Apply what you read =
1. Decide whether each statement below agrees with the article on the CIA cable about Iraq and Niger uranium. Answer yes or no for each, and quote the words of the article that decide it.
(a) The CIA cable named the former ambassador who was sent to Niger.
(b) Rice spoke about the uranium claim on NBC's "Meet the Press."
(c) The CIA cable was sent in March 2002.
2. Transcribe part of the article on the CIA cable about Iraq and Niger uranium word for word. Begin at the words "An administration official" and stop after the words "White House officials.".

Extracted text =
◆ ◆ ◆

[lbo-talk] operation cya [ II ]

Ian Murray seamus2001 at attbi.com
Thu Jun 12 23:44:34 PDT 2003


CIA Says It Cabled Key Data to White House But Officials Say Document Lacked Conclusion on Iraqi Uranium Deal

By Walter Pincus Washington Post Staff Writer Friday, June 13, 2003; Page A16

The CIA, facing criticism for its failure to pass on a key piece of information that put in doubt Iraq's purported attempts to buy uranium from Niger, said yesterday it sent a cable to the White House and other government agencies in March 2002 that said the claim had been denied by officials from the central African country.

But Bush administration officials acknowledged that the 11/2-page document did not include the conclusion of a former U.S. ambassador dispatched by the CIA to Niger the month before that documents outlining a transfer of uranium to Baghdad were not authentic. The CIA cable attributed the Niger officials' denials to an anonymous source, but failed to mention the name of the former ambassador, who was a recognized expert in Africa, or that it had sent him to Niger.

The purported Iraqi effort to buy uranium oxide was used by President Bush and senior administration officials as a central piece of evidence to support their assertion that Iraq had an ongoing nuclear weapons program. The CIA's failure to pass on the details of what it knew helped keep the uranium-purchase story alive until shortly before the war in Iraq began, when the United Nations' chief nuclear inspector told the Security Council that the documents were forgeries.

An administration official said yesterday that the CIA report was only one of many such cables received by the White House each day. The official said that other information received after March 2002 supported claims that Iraq was actively attempting to buy uranium. Because of the anonymous nature of the source cited in the CIA report, it was not considered unusual or very important and not passed on to Condoleezza Rice, the president's national security adviser, or other senior White House officials.

Rice, in defending Bush's decision to claim that Iraq was attempting to buy uranium in Africa in his State of the Union speech on Jan. 28, said she was unaware that there were doubts about the information. "Maybe someone knew down in the bowels of the agency," Rice said on NBC's "Meet the Press" on Sunday, "but no one in our circles knew that there were doubts and suspicions that this might be a forgery."

A White House spokesman said yesterday, "We have acknowledged that some documents detailing a transaction between Iraq and Niger were forged and we no longer give them credence. They were, however, only once piece of evidence in a larger body of evidence suggesting Iraq attempted to purchase uranium from Africa."

◆ ◆ ◆

Dataset =

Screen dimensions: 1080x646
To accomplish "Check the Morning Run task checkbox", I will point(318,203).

◆ ◆ ◆

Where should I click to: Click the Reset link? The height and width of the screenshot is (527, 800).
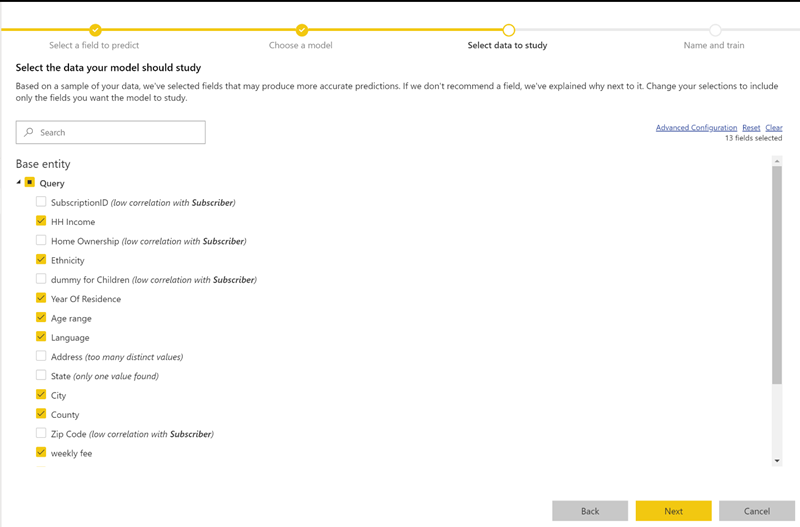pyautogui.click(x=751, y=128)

◆ ◆ ◆

Answers provided =
1.
(a) No: "but failed to mention the name of the former ambassador"
(b) Yes: "Rice said on NBC's "Meet the Press" on Sunday"
(c) Yes: "it sent a cable to the White House and other government agencies in March 2002"

2.
An administration official said yesterday that the CIA report was only one of many such cables received by the White House each day. The official said that other information received after March 2002 supported claims that Iraq was actively attempting to buy uranium. Because of the anonymous nature of the source cited in the CIA report, it was not considered unusual or very important and not passed on to Condoleezza Rice, the president's national security adviser, or other senior White House officials.